Ce marathon marque un tournant. Louise Butcher ne cache plus rien. Depuis, elle court topless à travers le Royaume-Uni et partage son parcours sur les réseaux sociaux. Elle devient un symbole de résilience, de liberté corporelle, et de normalisation des cicatrices pour de nombreuses femmes après un cancer du sein. «Ces cicatrices m’ont sauvé la vie, pourquoi les cacher?», explique-t-elle auprès de la chaîne britannique.
Louise Butcher ne court pas pour battre des records, même si elle détient désormais celui de la femme la plus rapide ayant subi une double mastectomie, reconnu par le Guinness World Records. Elle court pour briser les tabous, pour que d’autres femmes se sentent autorisées à exister pleinement, sans honte.
Dans son livre Going Topless, à paraître en juin prochain, la sportive de 51 ans retrace ce chemin de douleur, de peurs, d’acceptation et de puissance. Elle y raconte comment elle est passée de l’angoisse à la liberté, de la peur du regard des autres à la fierté d’être vue. Ses mémoires qui, elle l’espère, encourageront les lecteurs à affronter leurs propres peurs et à «accepter les cicatrices de la vie».
Aujourd’hui, Louise Butcher court toujours, torse nu, sur les plages du Devon, ou récemment dans les rues de Londres, puisqu’elle a à nouveau participé au marathon de la capitale anglaise, en avril dernier. Dans un monde où l’on cache les cicatrices, elle choisit de les montrer. Pas pour choquer, mais pour inspirer.

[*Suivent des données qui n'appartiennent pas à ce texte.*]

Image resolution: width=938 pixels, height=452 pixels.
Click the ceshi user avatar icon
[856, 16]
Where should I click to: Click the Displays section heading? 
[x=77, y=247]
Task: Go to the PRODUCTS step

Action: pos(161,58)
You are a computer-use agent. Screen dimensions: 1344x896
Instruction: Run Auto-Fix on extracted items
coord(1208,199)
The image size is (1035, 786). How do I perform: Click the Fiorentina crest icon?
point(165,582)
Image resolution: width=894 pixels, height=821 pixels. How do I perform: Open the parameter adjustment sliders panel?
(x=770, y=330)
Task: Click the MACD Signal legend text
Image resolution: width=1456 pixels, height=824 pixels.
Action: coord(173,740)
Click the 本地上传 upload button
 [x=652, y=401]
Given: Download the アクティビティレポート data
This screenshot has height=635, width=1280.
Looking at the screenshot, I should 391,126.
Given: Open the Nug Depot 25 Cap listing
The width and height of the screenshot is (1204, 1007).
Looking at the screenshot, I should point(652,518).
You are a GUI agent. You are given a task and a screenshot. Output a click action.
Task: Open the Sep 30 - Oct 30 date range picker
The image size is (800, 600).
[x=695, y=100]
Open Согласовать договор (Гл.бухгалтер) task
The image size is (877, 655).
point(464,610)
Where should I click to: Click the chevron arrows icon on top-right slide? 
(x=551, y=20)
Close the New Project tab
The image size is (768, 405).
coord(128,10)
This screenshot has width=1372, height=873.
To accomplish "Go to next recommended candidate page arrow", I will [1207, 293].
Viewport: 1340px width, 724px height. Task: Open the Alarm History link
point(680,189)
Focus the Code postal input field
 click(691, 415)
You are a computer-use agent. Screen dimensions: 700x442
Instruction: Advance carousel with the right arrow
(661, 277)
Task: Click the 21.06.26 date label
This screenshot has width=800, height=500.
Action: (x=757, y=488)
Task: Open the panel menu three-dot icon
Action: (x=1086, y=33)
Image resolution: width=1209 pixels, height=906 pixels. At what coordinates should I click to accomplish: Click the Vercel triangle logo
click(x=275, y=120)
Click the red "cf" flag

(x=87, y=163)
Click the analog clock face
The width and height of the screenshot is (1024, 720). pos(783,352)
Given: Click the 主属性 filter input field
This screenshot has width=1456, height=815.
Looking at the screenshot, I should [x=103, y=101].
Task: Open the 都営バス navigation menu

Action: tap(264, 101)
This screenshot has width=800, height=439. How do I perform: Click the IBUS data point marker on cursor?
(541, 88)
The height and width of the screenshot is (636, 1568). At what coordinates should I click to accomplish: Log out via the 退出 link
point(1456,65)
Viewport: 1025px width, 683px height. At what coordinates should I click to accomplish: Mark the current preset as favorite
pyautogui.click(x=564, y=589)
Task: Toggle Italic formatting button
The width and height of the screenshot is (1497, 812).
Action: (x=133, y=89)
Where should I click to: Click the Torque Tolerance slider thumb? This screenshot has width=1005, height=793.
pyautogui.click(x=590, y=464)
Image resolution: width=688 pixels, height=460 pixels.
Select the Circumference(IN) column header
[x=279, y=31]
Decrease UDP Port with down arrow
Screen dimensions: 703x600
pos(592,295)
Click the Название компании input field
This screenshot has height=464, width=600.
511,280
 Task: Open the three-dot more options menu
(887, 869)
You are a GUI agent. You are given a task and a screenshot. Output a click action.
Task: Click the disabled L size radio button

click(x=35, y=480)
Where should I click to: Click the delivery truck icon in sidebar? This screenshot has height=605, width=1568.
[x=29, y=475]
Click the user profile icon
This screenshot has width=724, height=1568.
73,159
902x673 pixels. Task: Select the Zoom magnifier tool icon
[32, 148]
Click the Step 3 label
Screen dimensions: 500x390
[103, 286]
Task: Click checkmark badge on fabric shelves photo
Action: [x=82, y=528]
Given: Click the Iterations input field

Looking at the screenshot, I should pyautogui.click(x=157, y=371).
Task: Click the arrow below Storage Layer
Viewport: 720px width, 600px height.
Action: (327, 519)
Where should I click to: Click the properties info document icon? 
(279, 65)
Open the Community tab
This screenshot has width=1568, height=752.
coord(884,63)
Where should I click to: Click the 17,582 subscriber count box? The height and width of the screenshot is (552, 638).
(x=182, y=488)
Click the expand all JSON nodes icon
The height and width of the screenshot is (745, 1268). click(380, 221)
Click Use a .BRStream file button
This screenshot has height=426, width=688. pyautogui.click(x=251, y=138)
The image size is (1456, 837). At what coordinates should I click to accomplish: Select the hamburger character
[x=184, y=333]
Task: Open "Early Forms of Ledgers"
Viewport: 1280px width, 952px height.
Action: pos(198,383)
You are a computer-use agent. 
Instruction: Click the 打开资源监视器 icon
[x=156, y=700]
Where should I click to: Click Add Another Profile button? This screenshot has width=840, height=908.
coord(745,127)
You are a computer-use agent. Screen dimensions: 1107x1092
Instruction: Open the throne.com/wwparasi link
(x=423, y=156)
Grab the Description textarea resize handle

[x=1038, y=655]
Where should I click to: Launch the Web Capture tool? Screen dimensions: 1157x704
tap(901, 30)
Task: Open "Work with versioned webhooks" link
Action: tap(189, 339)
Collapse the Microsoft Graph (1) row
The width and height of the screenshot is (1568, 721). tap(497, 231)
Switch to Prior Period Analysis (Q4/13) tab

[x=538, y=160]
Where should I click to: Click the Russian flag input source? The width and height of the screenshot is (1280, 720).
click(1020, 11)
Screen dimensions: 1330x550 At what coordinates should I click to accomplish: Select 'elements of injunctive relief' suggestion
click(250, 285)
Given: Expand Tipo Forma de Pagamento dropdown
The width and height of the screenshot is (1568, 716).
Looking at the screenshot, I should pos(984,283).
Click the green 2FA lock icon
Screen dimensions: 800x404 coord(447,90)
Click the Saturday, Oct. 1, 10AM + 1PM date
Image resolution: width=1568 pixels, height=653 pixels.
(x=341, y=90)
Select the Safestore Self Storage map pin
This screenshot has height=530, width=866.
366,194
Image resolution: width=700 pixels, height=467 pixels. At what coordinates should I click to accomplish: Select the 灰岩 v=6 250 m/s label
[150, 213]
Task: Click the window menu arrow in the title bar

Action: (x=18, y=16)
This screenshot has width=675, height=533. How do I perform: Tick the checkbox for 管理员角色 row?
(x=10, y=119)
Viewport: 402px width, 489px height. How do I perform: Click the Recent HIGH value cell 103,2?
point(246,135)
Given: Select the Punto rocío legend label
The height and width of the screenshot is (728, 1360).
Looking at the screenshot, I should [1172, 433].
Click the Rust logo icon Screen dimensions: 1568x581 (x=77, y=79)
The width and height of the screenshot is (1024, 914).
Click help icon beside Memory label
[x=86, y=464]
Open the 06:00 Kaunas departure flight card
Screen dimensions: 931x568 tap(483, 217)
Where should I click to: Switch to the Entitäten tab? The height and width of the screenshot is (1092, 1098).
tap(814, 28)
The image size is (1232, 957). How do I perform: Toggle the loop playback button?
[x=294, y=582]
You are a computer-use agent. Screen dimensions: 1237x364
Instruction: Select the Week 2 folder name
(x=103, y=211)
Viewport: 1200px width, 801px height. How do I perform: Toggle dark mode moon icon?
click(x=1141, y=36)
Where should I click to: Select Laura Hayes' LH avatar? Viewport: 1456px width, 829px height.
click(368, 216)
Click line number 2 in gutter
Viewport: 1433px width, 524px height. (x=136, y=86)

La sportive continue aussi d'encourager ceux qui la suivent à faire des dons pour Breast Cancer Now. L’an dernier, lors du marathon de Londres, la Britannique avait réussi à récolter quelque 3500 livres sterling (environ 3900 francs suisses) en faveur de l’association, qui soutient les personnes atteintes d’un cancer du sein et leurs proches. Elle a réitéré cette année; les dons sont d'ailleurs toujours possibles via le site du marathon.